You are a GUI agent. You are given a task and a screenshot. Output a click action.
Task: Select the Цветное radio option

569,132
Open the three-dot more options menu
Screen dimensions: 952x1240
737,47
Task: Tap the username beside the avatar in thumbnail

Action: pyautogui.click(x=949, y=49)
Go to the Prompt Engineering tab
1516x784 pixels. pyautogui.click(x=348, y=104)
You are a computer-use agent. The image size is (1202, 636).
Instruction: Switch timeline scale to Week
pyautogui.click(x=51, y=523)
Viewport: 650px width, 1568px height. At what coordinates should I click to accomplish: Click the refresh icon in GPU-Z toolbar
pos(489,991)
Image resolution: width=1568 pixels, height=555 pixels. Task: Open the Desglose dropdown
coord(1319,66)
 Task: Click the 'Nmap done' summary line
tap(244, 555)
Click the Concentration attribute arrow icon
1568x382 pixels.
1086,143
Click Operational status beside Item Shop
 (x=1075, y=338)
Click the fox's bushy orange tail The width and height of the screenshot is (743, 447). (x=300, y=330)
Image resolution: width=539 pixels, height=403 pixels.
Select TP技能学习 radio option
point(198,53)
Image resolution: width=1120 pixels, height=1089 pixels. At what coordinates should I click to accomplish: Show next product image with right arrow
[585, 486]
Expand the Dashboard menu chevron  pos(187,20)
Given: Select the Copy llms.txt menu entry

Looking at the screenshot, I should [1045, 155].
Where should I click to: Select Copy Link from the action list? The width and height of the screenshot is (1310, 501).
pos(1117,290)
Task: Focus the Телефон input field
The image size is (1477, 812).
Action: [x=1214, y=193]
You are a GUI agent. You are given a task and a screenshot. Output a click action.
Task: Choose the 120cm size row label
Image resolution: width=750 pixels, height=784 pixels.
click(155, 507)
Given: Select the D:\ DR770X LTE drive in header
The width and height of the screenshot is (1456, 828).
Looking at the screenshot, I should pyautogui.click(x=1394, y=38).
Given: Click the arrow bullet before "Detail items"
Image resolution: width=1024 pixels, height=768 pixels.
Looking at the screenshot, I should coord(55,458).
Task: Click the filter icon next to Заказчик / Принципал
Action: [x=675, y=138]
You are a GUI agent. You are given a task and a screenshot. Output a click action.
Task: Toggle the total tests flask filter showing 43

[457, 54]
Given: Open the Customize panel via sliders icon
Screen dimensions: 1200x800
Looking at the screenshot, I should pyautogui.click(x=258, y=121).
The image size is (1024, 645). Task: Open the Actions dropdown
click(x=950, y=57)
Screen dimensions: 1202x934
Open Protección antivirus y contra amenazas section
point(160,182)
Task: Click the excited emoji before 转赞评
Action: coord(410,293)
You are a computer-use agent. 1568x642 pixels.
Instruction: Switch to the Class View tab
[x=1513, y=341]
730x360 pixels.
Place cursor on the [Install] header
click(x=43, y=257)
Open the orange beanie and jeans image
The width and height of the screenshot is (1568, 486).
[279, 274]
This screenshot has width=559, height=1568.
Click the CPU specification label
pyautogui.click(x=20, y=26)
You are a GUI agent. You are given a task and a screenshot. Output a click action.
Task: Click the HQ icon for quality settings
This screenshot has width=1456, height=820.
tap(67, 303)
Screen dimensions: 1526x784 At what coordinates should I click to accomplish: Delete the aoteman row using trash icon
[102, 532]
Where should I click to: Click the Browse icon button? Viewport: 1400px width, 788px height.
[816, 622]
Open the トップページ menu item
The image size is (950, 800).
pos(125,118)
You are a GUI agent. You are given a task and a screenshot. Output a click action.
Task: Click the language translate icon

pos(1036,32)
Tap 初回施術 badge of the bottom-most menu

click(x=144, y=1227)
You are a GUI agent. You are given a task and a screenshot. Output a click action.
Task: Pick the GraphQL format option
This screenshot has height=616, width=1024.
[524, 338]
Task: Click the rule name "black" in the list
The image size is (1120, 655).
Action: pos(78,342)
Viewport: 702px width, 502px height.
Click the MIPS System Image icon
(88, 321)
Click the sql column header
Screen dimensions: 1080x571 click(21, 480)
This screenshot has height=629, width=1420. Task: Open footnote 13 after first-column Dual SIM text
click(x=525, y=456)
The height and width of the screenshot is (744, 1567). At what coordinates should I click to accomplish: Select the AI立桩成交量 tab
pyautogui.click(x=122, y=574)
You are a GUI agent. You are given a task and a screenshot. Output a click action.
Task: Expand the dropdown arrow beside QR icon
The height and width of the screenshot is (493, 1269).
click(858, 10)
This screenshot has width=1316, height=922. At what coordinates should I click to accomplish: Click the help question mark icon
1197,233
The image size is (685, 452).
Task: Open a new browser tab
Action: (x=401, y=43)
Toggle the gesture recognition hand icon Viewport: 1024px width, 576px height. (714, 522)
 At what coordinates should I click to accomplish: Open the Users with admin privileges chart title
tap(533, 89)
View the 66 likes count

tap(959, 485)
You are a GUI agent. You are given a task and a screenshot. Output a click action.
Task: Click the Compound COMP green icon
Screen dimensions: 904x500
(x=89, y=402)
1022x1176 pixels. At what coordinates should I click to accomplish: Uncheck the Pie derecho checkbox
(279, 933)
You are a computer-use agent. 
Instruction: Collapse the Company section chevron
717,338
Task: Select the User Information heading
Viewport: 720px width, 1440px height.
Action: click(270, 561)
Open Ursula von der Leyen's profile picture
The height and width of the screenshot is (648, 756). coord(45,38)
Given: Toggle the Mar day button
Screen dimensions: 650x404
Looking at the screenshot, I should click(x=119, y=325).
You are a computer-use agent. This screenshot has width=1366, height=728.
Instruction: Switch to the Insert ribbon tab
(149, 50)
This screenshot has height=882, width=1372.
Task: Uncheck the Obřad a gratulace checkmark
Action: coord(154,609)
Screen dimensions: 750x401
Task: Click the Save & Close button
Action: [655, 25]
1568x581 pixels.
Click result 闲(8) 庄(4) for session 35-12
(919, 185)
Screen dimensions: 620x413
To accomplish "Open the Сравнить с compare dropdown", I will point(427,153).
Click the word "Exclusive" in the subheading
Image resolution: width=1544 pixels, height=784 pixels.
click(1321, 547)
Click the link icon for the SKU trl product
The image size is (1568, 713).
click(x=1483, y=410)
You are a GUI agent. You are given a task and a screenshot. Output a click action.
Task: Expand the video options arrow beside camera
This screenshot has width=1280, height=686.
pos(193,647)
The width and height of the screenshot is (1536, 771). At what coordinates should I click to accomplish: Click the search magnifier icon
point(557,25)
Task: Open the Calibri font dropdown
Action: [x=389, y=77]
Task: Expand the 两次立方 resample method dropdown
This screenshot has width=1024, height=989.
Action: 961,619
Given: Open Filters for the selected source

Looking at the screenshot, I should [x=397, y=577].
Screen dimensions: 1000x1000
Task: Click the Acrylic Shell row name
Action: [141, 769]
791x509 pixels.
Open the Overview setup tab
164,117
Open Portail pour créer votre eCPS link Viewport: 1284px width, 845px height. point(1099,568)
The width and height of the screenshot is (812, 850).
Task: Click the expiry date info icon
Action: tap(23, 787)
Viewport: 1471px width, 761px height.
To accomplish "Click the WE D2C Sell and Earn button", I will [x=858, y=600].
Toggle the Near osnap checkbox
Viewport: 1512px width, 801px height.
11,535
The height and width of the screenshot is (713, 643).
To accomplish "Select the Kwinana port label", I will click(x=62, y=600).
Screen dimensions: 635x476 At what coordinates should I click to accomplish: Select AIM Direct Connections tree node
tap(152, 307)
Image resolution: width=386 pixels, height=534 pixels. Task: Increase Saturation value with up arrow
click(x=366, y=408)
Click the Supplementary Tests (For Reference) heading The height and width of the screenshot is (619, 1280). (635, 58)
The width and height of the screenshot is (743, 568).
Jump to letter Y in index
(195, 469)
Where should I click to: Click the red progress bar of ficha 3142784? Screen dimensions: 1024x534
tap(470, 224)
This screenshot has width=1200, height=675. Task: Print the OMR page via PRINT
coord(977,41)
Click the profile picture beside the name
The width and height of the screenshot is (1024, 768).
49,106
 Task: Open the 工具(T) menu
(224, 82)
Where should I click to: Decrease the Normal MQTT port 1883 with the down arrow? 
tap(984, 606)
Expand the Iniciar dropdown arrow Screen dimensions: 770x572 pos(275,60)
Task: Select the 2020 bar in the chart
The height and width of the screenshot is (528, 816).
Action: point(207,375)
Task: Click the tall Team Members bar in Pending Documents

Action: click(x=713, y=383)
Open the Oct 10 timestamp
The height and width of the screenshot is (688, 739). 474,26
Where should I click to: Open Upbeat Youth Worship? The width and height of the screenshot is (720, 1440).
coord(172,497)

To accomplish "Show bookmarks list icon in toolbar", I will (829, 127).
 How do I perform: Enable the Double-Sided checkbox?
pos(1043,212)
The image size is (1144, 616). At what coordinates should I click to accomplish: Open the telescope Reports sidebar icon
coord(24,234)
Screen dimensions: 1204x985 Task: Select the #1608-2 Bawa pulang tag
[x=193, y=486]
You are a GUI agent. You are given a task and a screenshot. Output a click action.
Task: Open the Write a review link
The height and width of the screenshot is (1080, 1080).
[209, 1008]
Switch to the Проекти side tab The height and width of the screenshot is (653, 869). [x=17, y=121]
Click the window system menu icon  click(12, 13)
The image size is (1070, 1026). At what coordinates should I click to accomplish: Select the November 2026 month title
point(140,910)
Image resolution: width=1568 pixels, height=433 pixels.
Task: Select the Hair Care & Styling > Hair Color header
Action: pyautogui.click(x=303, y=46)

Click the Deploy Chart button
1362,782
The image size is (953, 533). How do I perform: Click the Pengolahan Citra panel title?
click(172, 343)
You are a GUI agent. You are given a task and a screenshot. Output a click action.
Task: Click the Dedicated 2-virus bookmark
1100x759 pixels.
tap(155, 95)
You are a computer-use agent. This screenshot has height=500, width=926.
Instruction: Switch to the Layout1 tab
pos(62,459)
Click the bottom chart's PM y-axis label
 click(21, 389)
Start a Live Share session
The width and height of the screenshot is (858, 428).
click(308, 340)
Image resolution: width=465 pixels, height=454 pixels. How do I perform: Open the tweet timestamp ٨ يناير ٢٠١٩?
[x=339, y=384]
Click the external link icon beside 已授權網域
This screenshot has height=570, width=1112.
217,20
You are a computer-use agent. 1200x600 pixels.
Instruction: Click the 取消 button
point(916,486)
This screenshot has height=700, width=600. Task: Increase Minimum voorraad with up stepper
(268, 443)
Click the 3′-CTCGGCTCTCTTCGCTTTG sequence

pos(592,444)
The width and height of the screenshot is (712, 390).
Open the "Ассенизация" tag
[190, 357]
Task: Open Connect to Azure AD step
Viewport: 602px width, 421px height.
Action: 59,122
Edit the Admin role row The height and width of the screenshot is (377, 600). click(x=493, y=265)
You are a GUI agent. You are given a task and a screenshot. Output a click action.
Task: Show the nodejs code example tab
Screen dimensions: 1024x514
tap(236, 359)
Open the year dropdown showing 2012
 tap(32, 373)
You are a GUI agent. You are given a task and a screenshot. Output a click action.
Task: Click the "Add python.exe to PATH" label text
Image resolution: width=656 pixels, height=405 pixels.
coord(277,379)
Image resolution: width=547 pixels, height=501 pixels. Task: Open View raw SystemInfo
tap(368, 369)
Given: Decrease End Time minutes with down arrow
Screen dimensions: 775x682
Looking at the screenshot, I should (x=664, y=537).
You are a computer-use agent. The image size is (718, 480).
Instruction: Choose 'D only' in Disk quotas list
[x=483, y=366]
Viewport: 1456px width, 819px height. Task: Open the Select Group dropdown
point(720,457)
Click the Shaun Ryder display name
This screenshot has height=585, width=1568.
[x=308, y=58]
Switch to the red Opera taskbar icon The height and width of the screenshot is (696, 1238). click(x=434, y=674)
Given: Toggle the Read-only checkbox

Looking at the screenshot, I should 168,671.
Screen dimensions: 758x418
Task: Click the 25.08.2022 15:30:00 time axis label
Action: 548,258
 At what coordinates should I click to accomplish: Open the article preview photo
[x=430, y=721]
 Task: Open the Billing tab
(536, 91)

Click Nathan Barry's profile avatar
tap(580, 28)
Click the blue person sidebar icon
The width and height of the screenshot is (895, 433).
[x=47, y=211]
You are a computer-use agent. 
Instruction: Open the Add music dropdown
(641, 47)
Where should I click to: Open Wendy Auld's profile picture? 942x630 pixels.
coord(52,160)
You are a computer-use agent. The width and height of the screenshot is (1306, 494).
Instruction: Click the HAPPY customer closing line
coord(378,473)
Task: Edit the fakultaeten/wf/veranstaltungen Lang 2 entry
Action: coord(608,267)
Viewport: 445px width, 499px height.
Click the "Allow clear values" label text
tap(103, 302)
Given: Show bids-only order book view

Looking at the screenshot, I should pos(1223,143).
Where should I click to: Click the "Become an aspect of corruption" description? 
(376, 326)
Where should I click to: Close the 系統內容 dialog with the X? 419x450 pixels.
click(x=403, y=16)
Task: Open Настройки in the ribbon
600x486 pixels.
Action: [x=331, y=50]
════
Directions for this task: "orange" is the string to look for; please copy every line of the records above where it appears.

Reply:
Click the fox's bushy orange tail The width and height of the screenshot is (743, 447). (x=300, y=330)
Open the orange beanie and jeans image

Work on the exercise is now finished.